◆ Problem statement ◆
Repeat exactly, and only, the lines of the entries below from the one with "Where should I click to: Take" through the one with "Given: Tick the", both ends included.
++++ Data extract ++++
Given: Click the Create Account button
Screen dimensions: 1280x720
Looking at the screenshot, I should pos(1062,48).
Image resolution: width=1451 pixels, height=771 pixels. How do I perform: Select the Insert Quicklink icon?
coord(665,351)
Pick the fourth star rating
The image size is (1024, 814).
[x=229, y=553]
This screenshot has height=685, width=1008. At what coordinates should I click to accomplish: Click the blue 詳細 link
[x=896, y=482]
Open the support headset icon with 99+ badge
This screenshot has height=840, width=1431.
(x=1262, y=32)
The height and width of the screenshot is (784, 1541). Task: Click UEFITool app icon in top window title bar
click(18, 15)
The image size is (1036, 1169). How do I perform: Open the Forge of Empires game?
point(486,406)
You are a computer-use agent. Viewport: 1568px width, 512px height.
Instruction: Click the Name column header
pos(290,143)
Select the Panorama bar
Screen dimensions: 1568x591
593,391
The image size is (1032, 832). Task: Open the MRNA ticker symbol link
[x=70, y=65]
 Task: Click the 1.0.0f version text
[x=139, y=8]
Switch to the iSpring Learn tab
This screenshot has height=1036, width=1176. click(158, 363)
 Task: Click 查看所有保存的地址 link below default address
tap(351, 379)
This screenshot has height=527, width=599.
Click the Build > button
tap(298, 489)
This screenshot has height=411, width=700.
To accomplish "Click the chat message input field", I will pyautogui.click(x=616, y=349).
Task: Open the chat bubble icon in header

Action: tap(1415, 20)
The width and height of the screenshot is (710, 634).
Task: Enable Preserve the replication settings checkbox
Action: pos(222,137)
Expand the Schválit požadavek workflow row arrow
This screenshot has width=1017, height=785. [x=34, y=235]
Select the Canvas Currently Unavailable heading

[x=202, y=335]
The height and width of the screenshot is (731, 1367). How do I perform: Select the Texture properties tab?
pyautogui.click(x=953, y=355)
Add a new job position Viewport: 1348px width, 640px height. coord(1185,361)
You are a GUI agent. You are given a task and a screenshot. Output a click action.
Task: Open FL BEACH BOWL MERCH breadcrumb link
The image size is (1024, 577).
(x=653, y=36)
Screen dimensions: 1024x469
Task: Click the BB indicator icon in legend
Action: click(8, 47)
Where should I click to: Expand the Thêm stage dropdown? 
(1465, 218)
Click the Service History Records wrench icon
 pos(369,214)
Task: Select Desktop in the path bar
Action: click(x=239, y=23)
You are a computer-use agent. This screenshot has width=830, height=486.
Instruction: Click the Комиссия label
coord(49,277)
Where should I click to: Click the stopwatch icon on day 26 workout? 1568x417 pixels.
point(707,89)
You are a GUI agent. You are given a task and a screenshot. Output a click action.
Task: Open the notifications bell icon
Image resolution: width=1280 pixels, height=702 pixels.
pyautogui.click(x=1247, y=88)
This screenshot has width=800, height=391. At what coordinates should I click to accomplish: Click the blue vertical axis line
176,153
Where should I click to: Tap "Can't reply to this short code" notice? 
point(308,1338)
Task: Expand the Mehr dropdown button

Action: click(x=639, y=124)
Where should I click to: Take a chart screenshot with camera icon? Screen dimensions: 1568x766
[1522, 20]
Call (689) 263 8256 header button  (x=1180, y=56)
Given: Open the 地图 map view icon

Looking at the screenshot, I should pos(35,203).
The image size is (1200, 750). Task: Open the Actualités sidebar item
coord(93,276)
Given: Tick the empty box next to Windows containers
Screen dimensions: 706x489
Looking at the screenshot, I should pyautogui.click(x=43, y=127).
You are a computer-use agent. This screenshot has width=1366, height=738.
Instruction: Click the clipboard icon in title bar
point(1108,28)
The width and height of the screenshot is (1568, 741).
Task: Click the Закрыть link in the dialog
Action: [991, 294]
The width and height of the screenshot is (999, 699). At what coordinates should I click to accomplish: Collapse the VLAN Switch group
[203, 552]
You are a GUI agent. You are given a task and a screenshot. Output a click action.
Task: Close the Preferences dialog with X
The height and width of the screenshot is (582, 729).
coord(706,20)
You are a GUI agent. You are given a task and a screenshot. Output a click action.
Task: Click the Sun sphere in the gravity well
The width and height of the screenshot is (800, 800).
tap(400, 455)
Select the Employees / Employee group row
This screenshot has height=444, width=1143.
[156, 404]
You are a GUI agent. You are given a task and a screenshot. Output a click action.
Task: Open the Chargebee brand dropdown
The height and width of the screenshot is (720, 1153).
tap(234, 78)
++++
◆ Result ◆
Where should I click to: Take a chart screenshot with camera icon? Screen dimensions: 1568x766
[1522, 20]
Call (689) 263 8256 header button  (x=1180, y=56)
Given: Open the 地图 map view icon

Looking at the screenshot, I should pos(35,203).
The image size is (1200, 750). Task: Open the Actualités sidebar item
coord(93,276)
Given: Tick the empty box next to Windows containers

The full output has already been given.